Der erstaunliche Imagewechsel der TSG Hoffenheim

Rhein-Neckar-Arena - 1899 Hoffenheim

Vom ungeliebten Hoppenheim zum Torfestivalgaranten. Ausser bei Tim Wiese dürfte der Verein aus Sinsheim im letzten Jahr überall an Sympathien gewonnen haben.

Lange Zeit sah es danach aus als ob die TSG Hoffenheim für alles Unsympathische im Bundesligafussball stehen würde. Keine Bundesligatradition gepaart mit üppigen finanziellen Ressourcen dank der Unterstützung des milliardenschweren SAP-Gründers Dietmar Hopp, ist eine Kombination die bei den vielen Romantikern unter den Fussballfans nicht gut ankommt.

Zusätzlich dazu machte der Verein bei der öffentlichen Demontage ihres Torhüters Tim Wiese sicherlich auch keine gute Figur. Es hätten sich ausserhalb Sinsheim, der offiziellen Spielstätte Hoffenheims, wohl nur wenige Leute gefunden, die sich letzte Saison nicht gut mit einem Bundesligaabstieg der Mannschaft hätten abfinden können.

Tatsächlich sah es auch lange Zeit danach aus, aber ausgerechnet der neue nationale Fandarling BVB gestattete den Hoffenheimern durch einen unerwarteten Auswärtssieg in Dortmund die Chance die Klasse durch zwei Relegationsspiele zu halten.

Bekanntermassen wurde diese Chance genutzt und seit dieser Saison erkennt man den Verein aus dem Südwesten Deutschlands kaum wieder. Der Kader wurde intelligent verstärkt und der neue Trainer Gisdol, welcher bereits am Ende der vergangenen Saison die Mannschaft vor dem Abstieg bewahrt hat, lässt einen attraktiven Offensivfussball spielen.
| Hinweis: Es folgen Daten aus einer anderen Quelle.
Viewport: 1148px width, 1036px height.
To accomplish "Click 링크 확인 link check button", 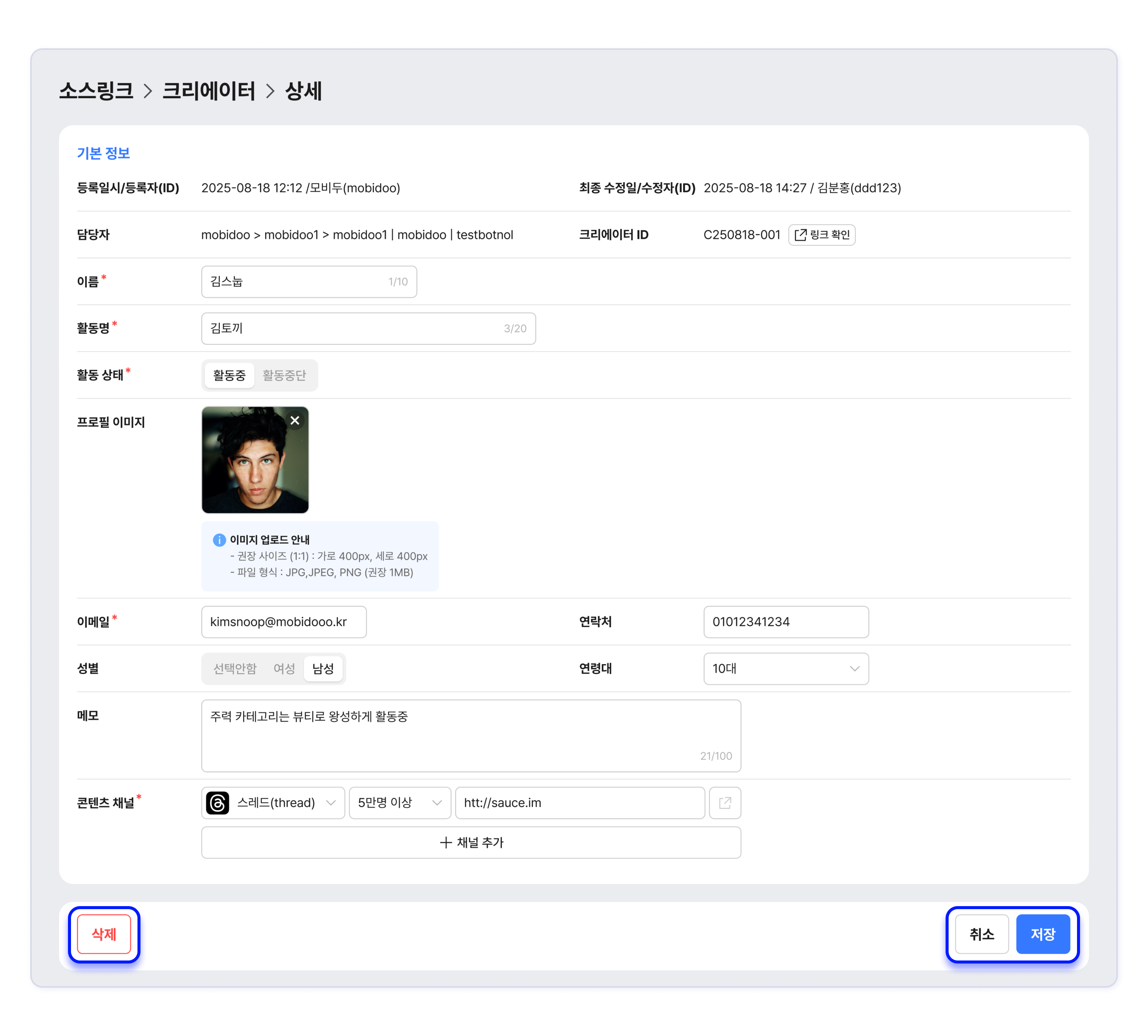I will 822,235.
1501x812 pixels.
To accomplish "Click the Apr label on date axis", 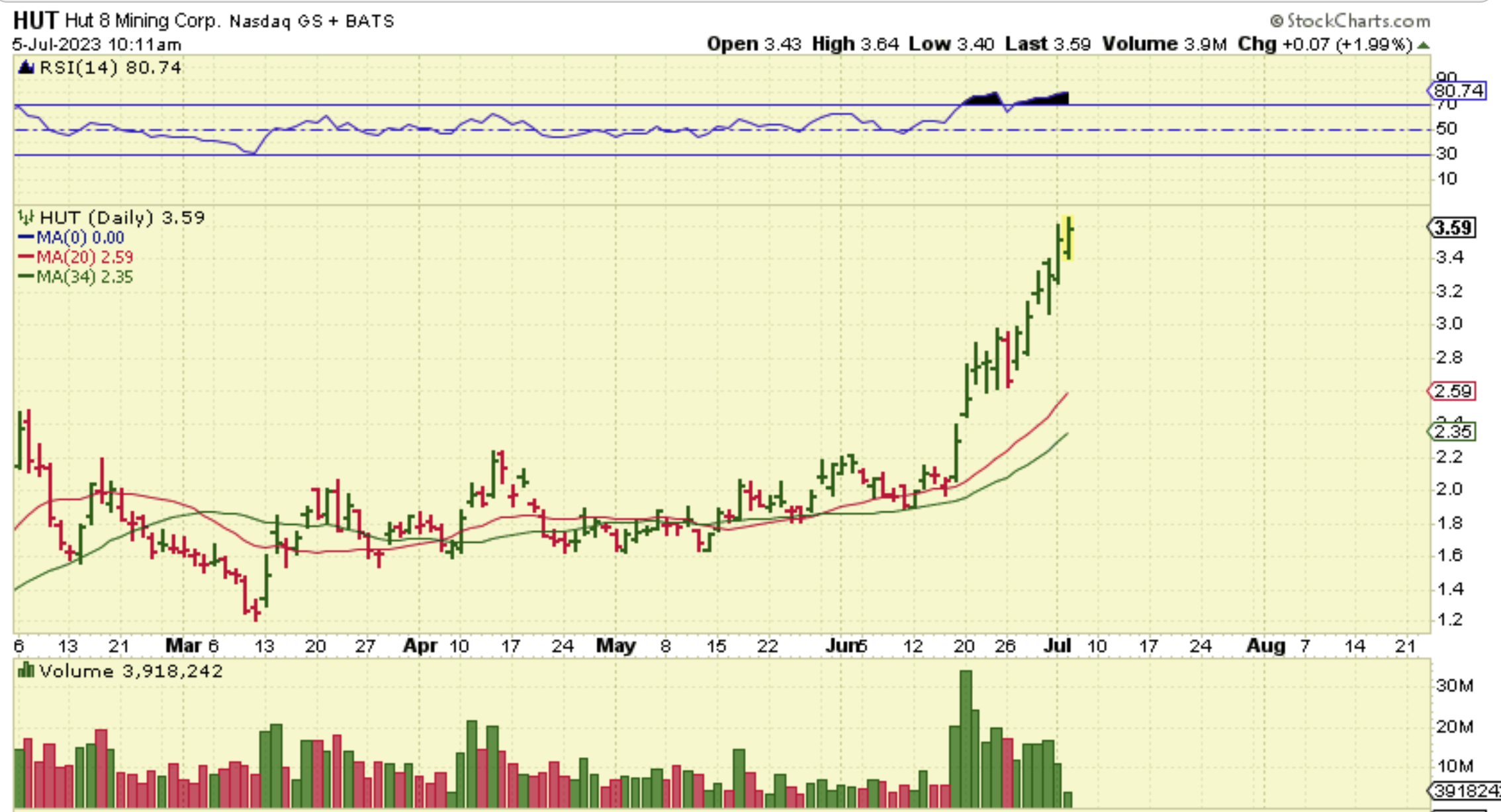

Gerade letzteres hat sicher zu einem Sympathiegewinn geführt. Keine andere Mannschaft hat in dieser Saison soviel Spektakel geboten wie die Hoffenheimer. In den bisherigen 30 Spielen dieser Saison bringen sie es auf ein Torverhältnis von 66:63, was einem unglaublichen Schnitt von 4,3 Toren pro Spiel entspricht. Damit haben sie die schlechteste Defensive und die drittbeste Offensive nach Bayern und Dortmund in der Liga.

Wenn die Mannschaft nächste Spielzeit noch das Verteidigen lernen würde, dann wäre sicher einiges möglich. Die beiden überragenden Offensivspieler Firminio und Volland scheinen aktuell auf jeden Fall so viel Spass bei Hoffenheim haben, dass sie trotz zahlreicher Offerten einen Verbleib in der schwäbischen Provinz angekündigt haben.

Fehlende Bundesligatradition hin und finanzielle Unterstützung durch den Klubmäzen her; wer so einen erfrischenden Offensivfussballspiel spielt und dabei auch noch komplett vergisst zu verteidigen ist eine Bereicherung für die Liga. Man muss Hoffenheim zwar immer noch nicht mögen, aber über ihren hohen Unterhaltungswert in dieser Spielzeit kann man sicherlich nicht streiten.